It was a bad day for many. There were some stank-ass slapdowns on the campaign trail today. Only one leader floated above it all.
It’s already as if the weight has been lifted from Winston Peters’ shoulders – today he was walking on sunshine. Back today on his loved home ground of Tauranga, his stronghold for 21 years, he delivered a stinging slapdown to a young Covid denier. “Where is your evidence that there is a virus?” the man asked.
“Sit down,” Peters interrupted his interlocutor. And wham, bam, he hit the man with some quickfire statistics about the pandemic and its spread around the world. “And here we’ve got someone who says the Earth is flat. Sorry sunshine, no thanks.”
It was the old Winston, having a good day channelling his mentor Muldoon – and of course, continuing to talk up NZ First’s chances in the face of all the polls. “I have been to Warsaw. It is the capital of Poland. That’s where Poles live. That’s all I do when I talk about polls. All the rest is just ridiculous,” he told Newshub.
In the same town, National leader Judith Collins is being undermined by her own candidates. Former leaders Todd Muller and Simon Bridges have been going merrily off-message with full page newspaper ads and billboards showing their photos – but no mention of Collins. Strategy: two ticks for the local candidates. But Collins was even more off-message herself, with some provocative rhetoric in which she blamed the personal “weakness” of overweight people for the country’s obesity problems. And the day got worse: she compared seismic testing for exploratory gas drilling to a pregnancy ultrasound scan. That’s a metaphor too uncomfortable to contemplate.
While Winston Peters was talking up his party’s chances, Greens co-leader James Shaw was talking down his. At Victoria University, as a self-described warm-up act while hundreds of students awaited Jacinda Ardern’s arrival, he went to some lengths to emphasise how vulnerable the Greens are. “We are sweating it slightly with that 5 percent threshold at the moment,” he told students. It was a bid for strategic voting: if you want a Labour-led government, you need to vote the Greens over the threshold, he argued. But Ardern was along half an hour later, with a slapdown worthy of Winston. “The simplest answer of course is that voting for Labour is how you bring me in as the Labour leader,” she retorted. “That is why, of course, we are campaigning for two ticks for our party.”
At the university, Jacinda Ardern seemed to be testing just how many people she could get into one room – which may yet be her most effective response to the country’s housing shortage.

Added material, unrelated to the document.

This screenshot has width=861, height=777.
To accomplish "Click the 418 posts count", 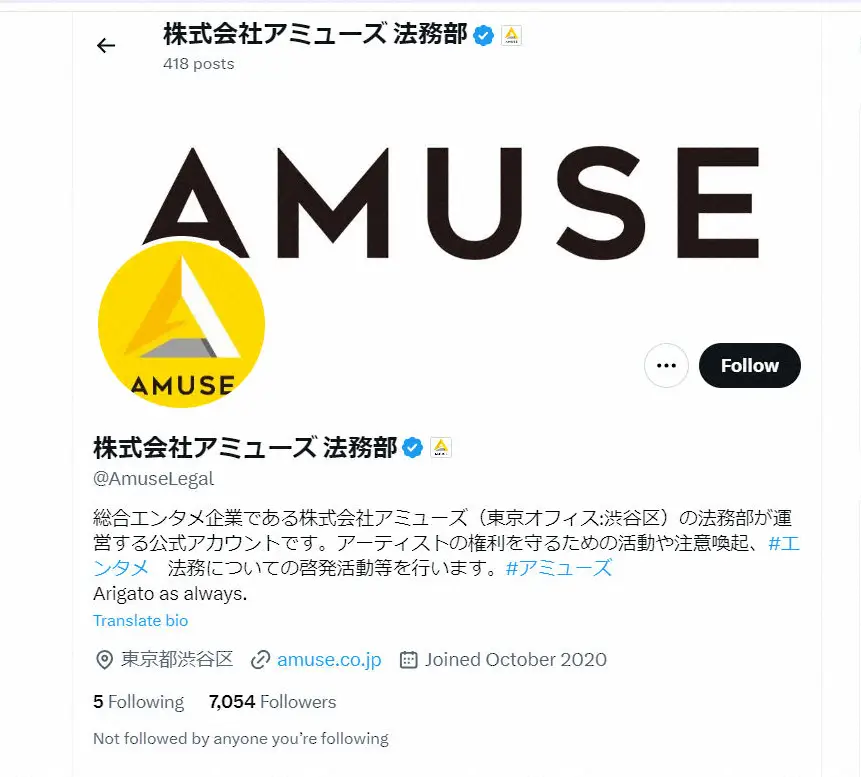I will pyautogui.click(x=198, y=64).
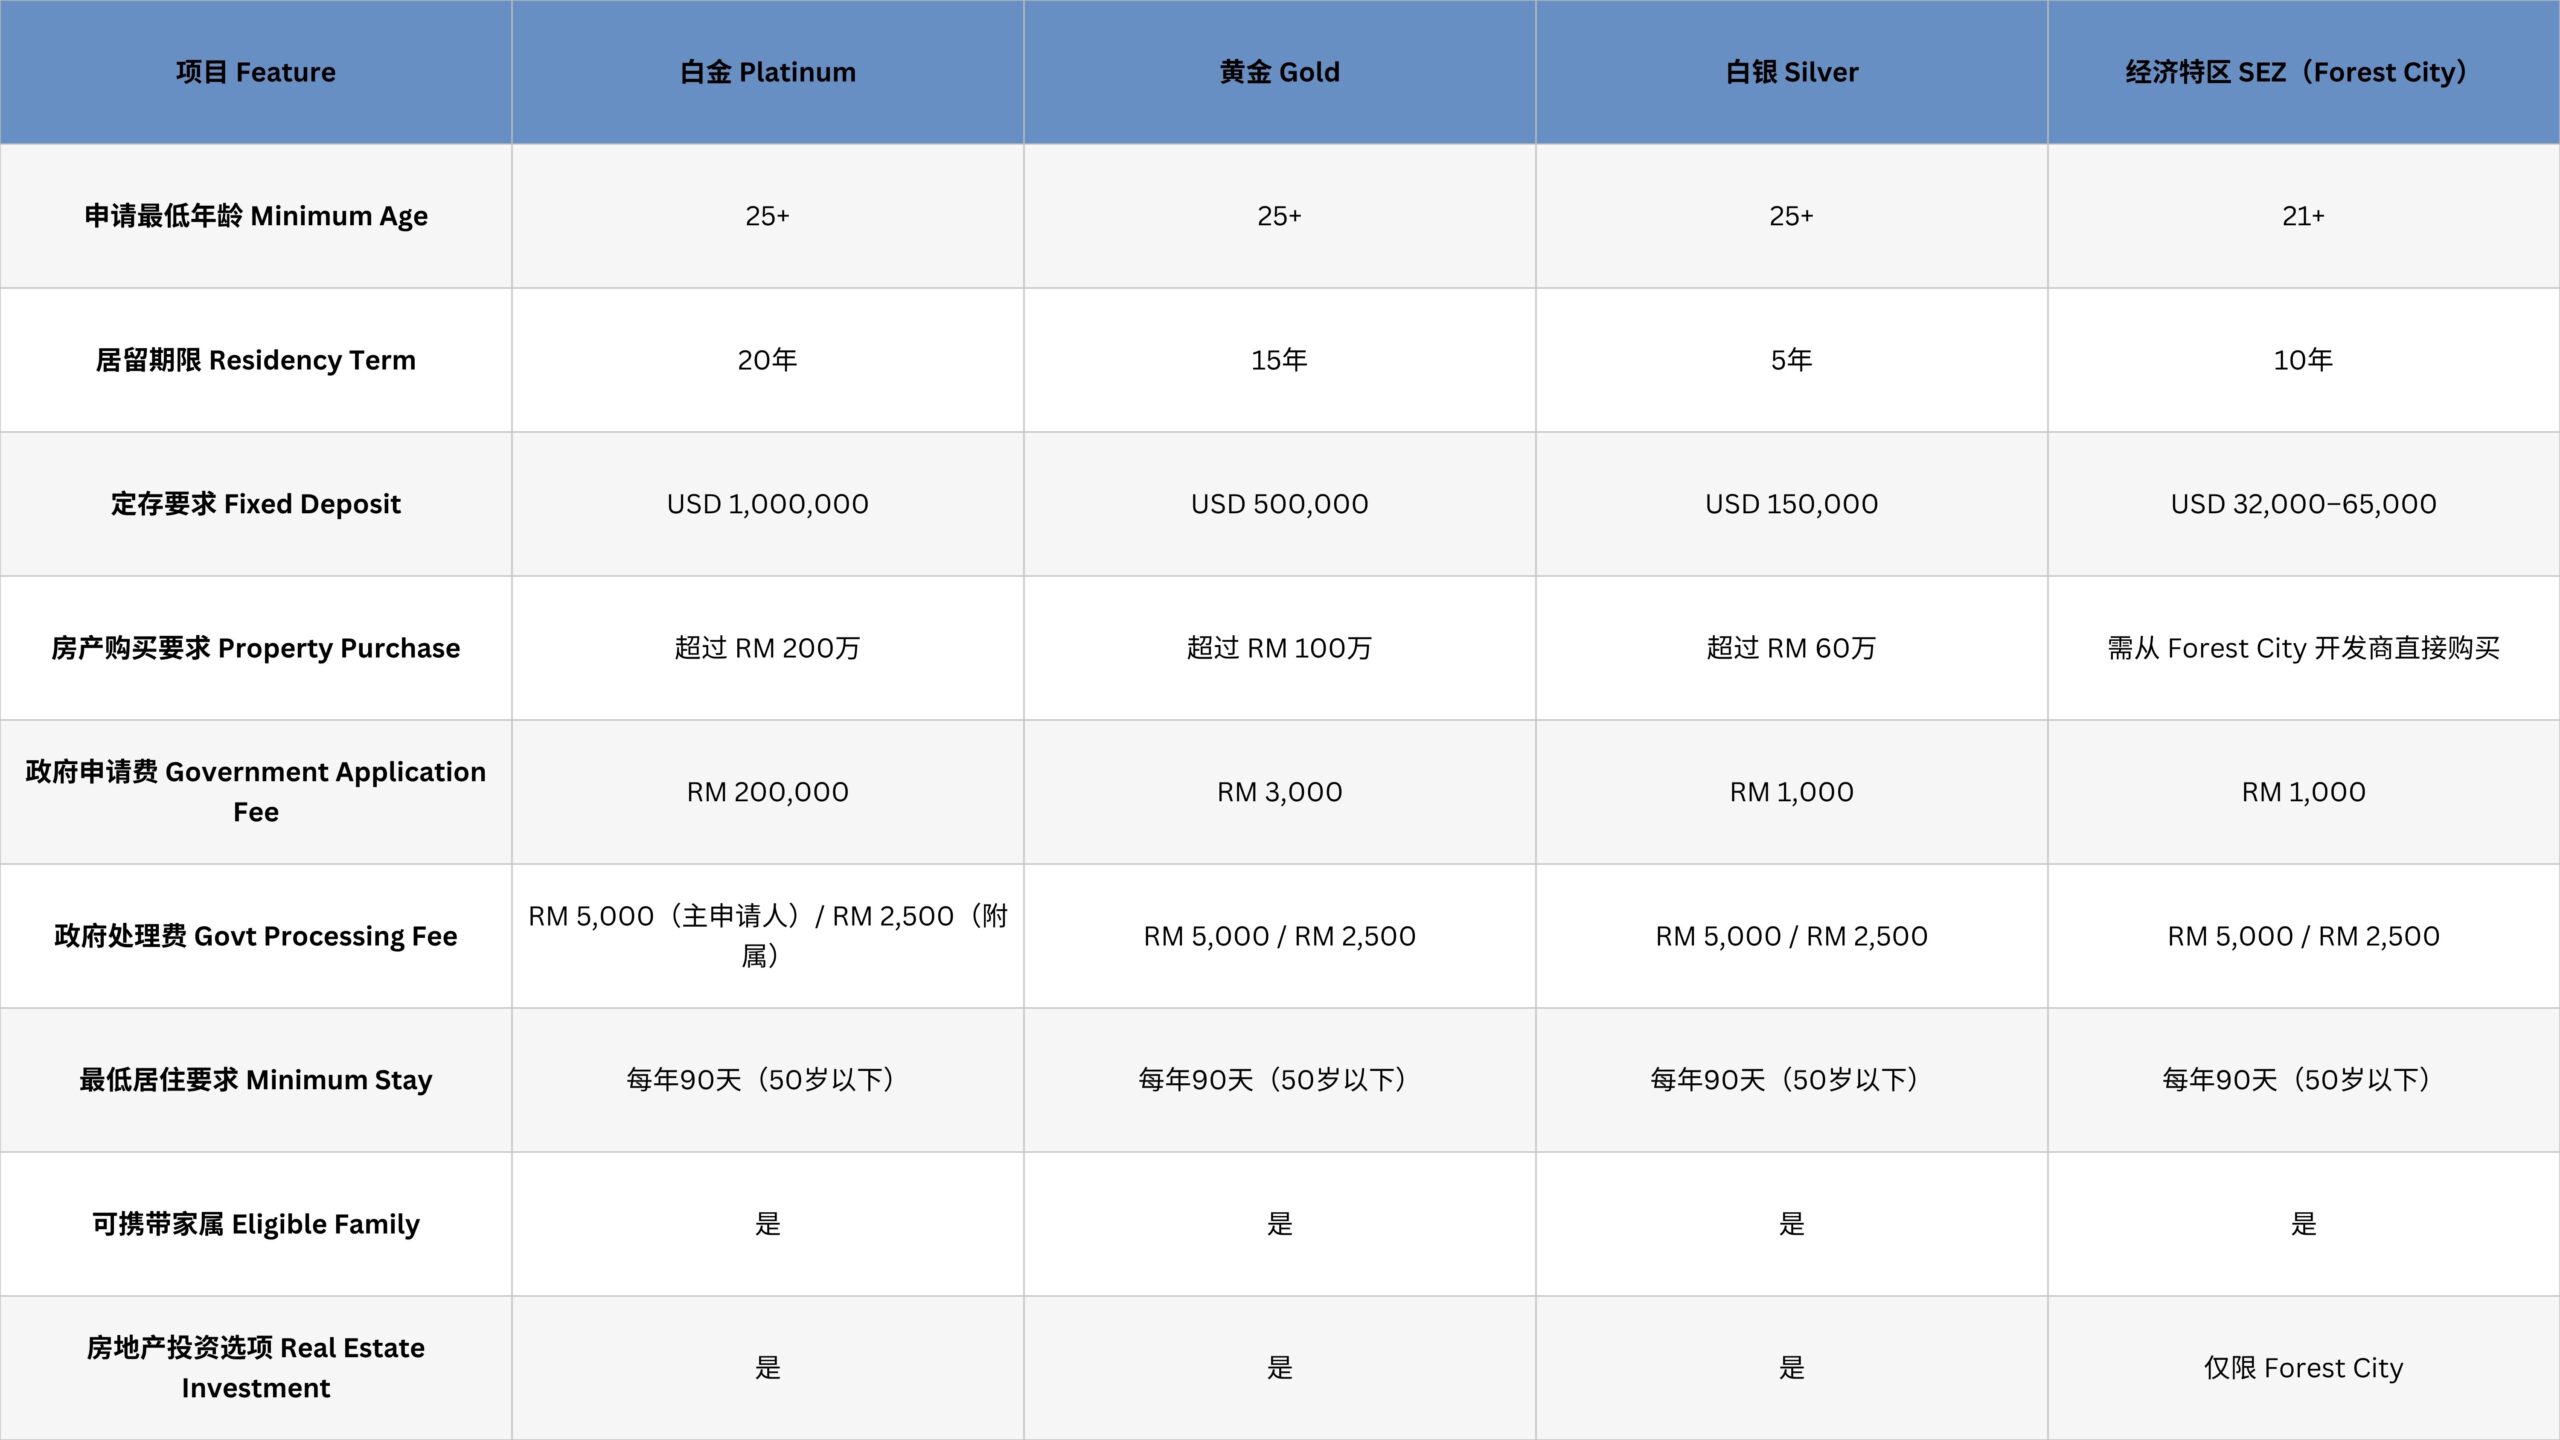Click the Fixed Deposit row label
Image resolution: width=2560 pixels, height=1440 pixels.
pos(255,504)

The big crowd was a distraction from the publication of the party’s manifesto, and the discovery that Labour had quietly shelved the failed KiwiBuild programme. Polls have shown that after the economic and health response to Covid, housing remains voters’ biggest concern. Ardern sets a high standard on the campaign trail; measured against that standard, this was a bad day.
We dunno about ACT leader David Seymour. Mostly, he’s on a bit of a roll. If such a thing as momentum exists in New Zealand campaigning, he’s got it. But what he’ll probably remember today is being called out by an 18-year-old Green candidate, Luke Wijohn. “My generation and ideology will make whatever jokes we want about your white-supremacist-defending, interest-to-student-loan-adding, minimum-wage-decreasing, stank-ass leader,” Wijohn blasted. “Stank-ass?” For anyone, that’s just a bit of a stink day.
* This article has been corrected to clarify that Judith Collins’ ultrasound analogy applied to the seismic testing which takes place ahead of exploratory offshore oil and gas drilling, not the drilling itself. Newsroom’s rating of the quality of Collins’ day remains unchanged.